Le bateau est couvert de glace, la nuit fût feutrée. Ma « Vrai » s’en va pour la semaine et devant mes yeux la montagne saupoudrée me fait de l’œil.
Je n’aurai plus la « petite » en rouge à surveiller, c’est décidé je tente le sommet.
Ce n’est plus une ballade musicale, mais une balade hivernale. Le refrain est le même, ce n’est plus en duo mais en solo. La route en terre grimpe et la neige en tapisse les ornières. Je suis à 9000 mètres à vol de corbeau du Cabochard, altitude de départ 870 mts température -1°. Je suis bien équipé et je reprends les traces d’hier, en 1H10 je rejoins la ruine que nous avions atteinte en 3 heures. Détrompez-vous je ne fais pas une course contre le temps, mais je suis tellement bien que je crois voler. Fini les traces, il faut que je détecte la voie, la poudreuse est abondante et il n’est pas rare que je m’enlise à mi-cuisse. Je souffle, le froid est vif, par moment je décroche, je découvre avec stupeur que cette expérience du Yukon en solo m’a affermi, m’a endurci, m’a révélé. Je ne trouve pas les mots, mais là au milieu de rien j’ai l’impression de rentrer dans mon chez moi. Je comprends doucement que les limites que l’on m’avait défini ont été abattues là-bas au pays des grizzlis. Je stoppe ma course, la forêt me parle. Je cherche le bouleau, je trouve le pin Lariccu, je détecte la trace, ce n’est pas celle du loup mais du renard en quête de pitance. Je fouille du regard si les troncs sont griffés mais je ne trouve rien. Suis-je bête je suis chez moi en Corse. Je reprends ma marche forcée le sommet n’est plus loin.

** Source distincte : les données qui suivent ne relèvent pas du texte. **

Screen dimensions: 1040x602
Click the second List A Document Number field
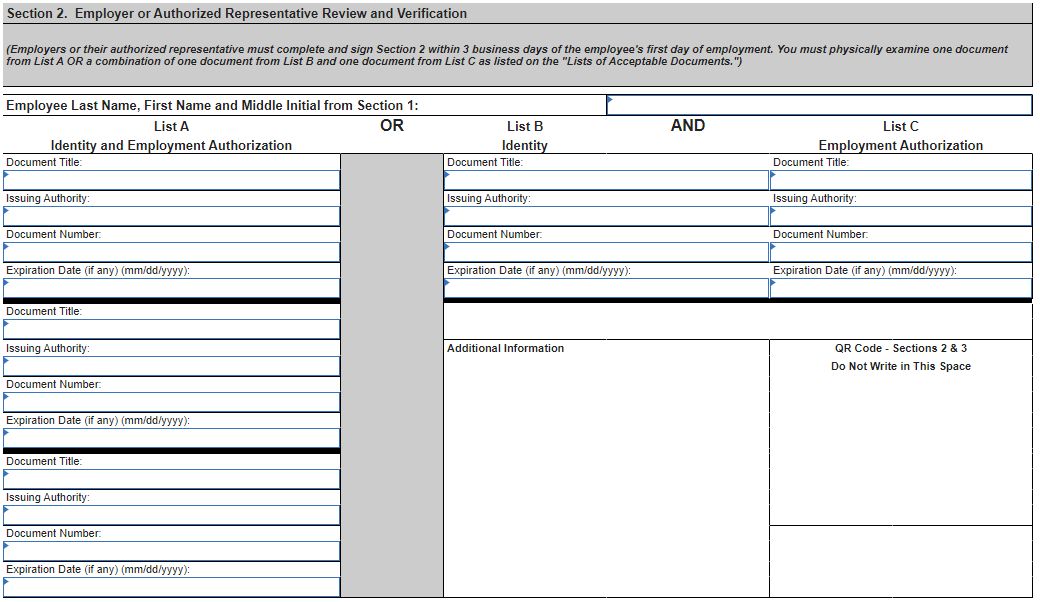170,402
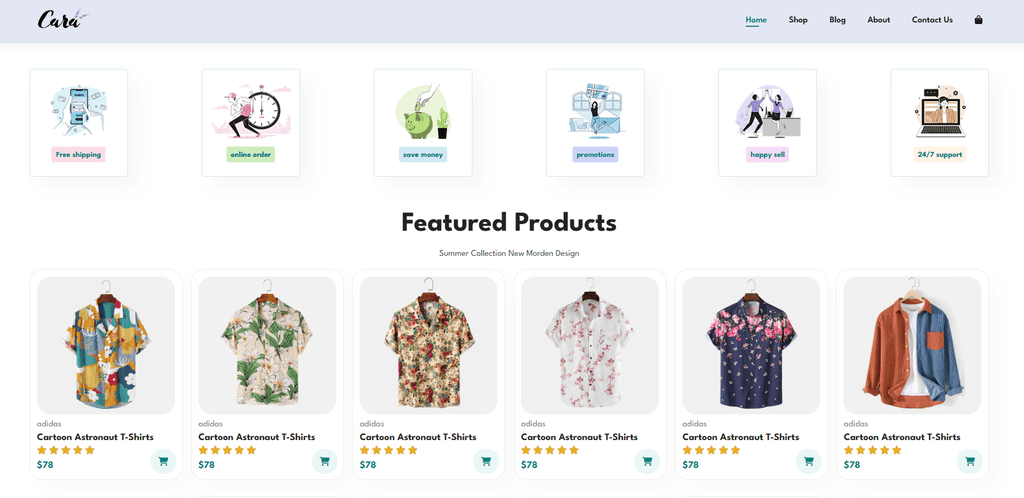This screenshot has width=1024, height=498.
Task: Add the green leaf shirt to cart
Action: [x=325, y=461]
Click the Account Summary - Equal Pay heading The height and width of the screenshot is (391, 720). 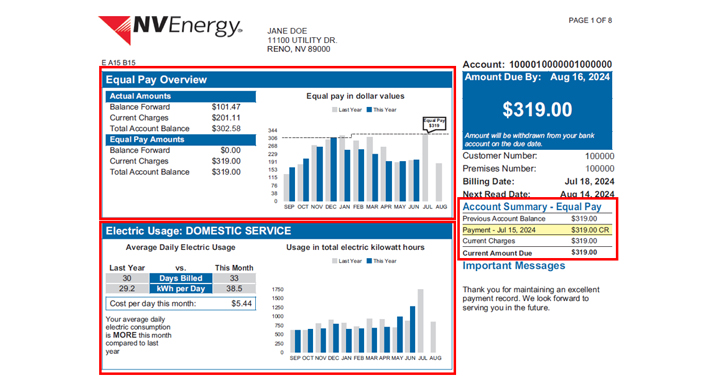532,207
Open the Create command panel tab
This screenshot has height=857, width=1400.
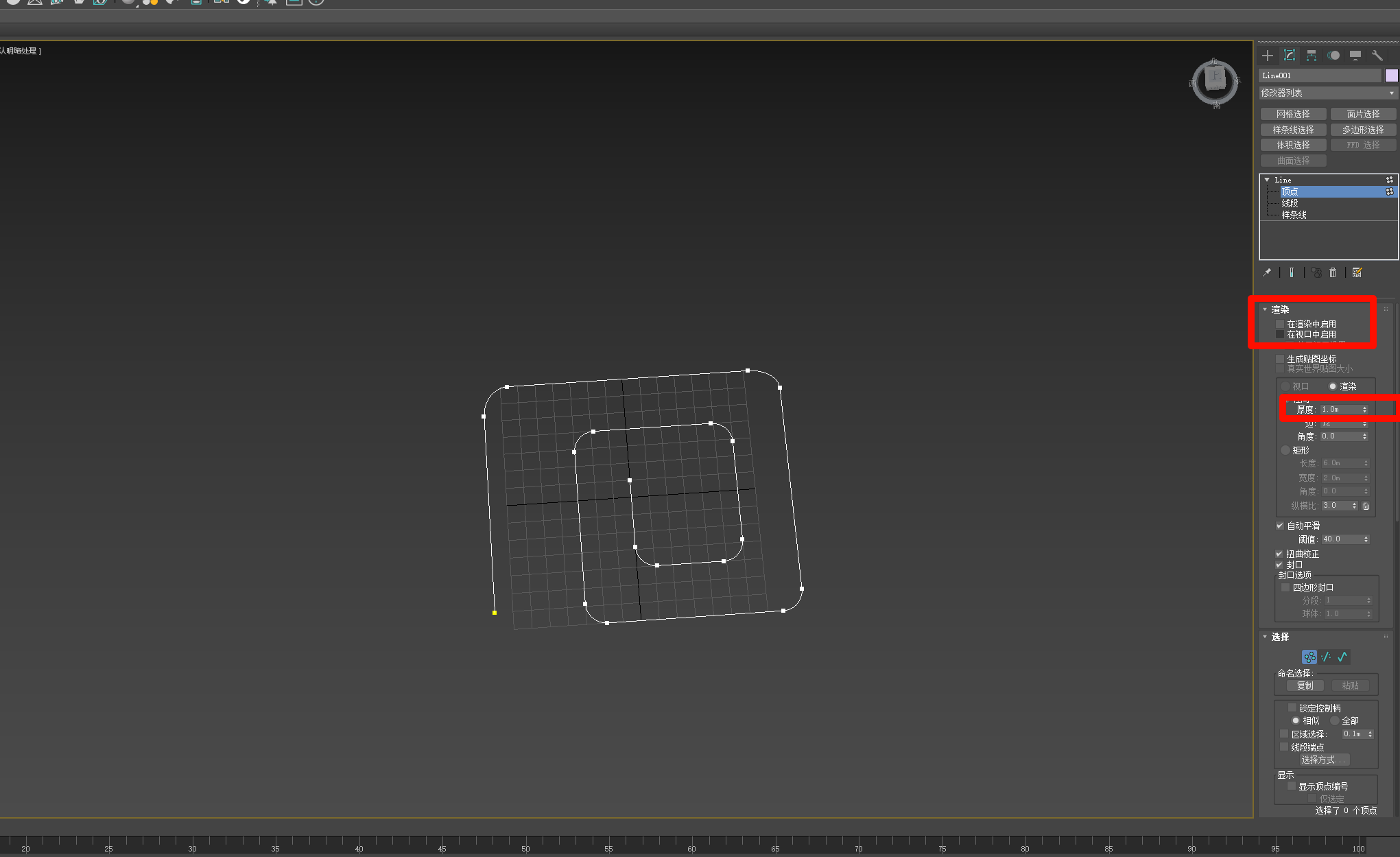click(x=1268, y=56)
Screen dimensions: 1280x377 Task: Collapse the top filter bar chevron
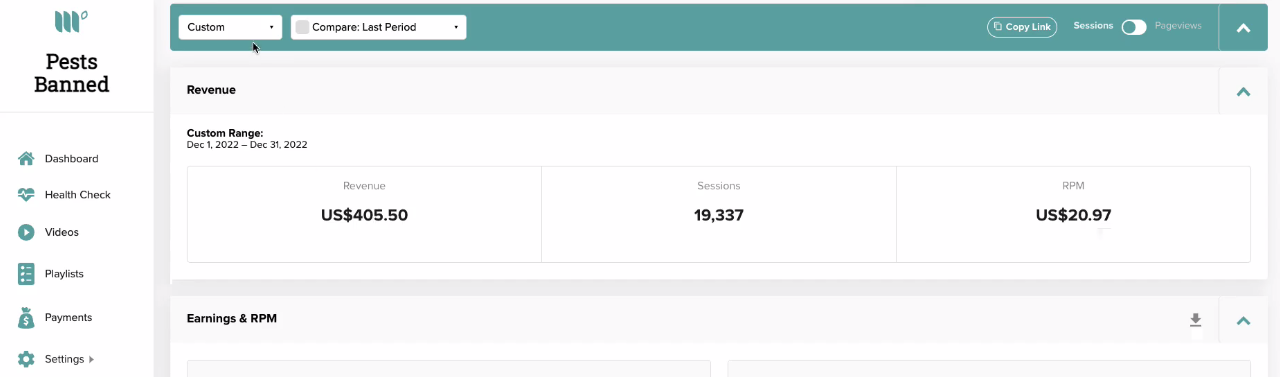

Je m’enfonce de plus en plus, les raquettes ne me supportent plus. Je sais que c’est un déport de neige dû au vent qui a accumulé cette poudreuse démente. Je nage en montagne ! 45 mètres de bataille pour reprendre pied, ne voyez pas un jeu de mot lugubre sur ma patte en moins !
Les blocs de granit se sont écharpés de blanc, seraient-ils frileux qu’ils se soient emmitouflés ?
L’Everest de l’extrême sud est gravi, un solo hivernal !!! Mollo la mascotte, on n’est qu’à 1145mts.
Je déploie un morceau de bâche et me pose, je détaille le panorama. De l’Est à l’Ouest tout a son histoire. Au milieu une tache sombre, les îles Lavezzi. Des pages et des pages d’histoires beaucoup de beaux souvenirs mais aussi de sombres batailles. J’y ai pensé, j’y haïs, j’ai aimé mais surtout je m’y suis construit. Je ne pourrai plus comptabiliser le nombre de milliers de plongées que j’y ai pratiqué mais la plus profonde est celle qui m’a révélé que je pouvais être aussi un peu un « mec bien »…
J’englouti mes céréales couvertes de foie de morue mon met préféré et reprends ma descente. Je chante, je ris, je suis seul et pourtant plein de monde m’interpelle. La solitude dans les grands espaces me met en relation avec un monde que seuls les anges fréquentent.
Depuis ce matin une chanson revient en boucle, elle me colle à la peau depuis plusieurs jours, je la fredonne à en perdre le souffle. Chant profond Corse du groupe Voce e ventu en hommage au Lion du Panshir lâchement assassiné le 9 septembre 2001.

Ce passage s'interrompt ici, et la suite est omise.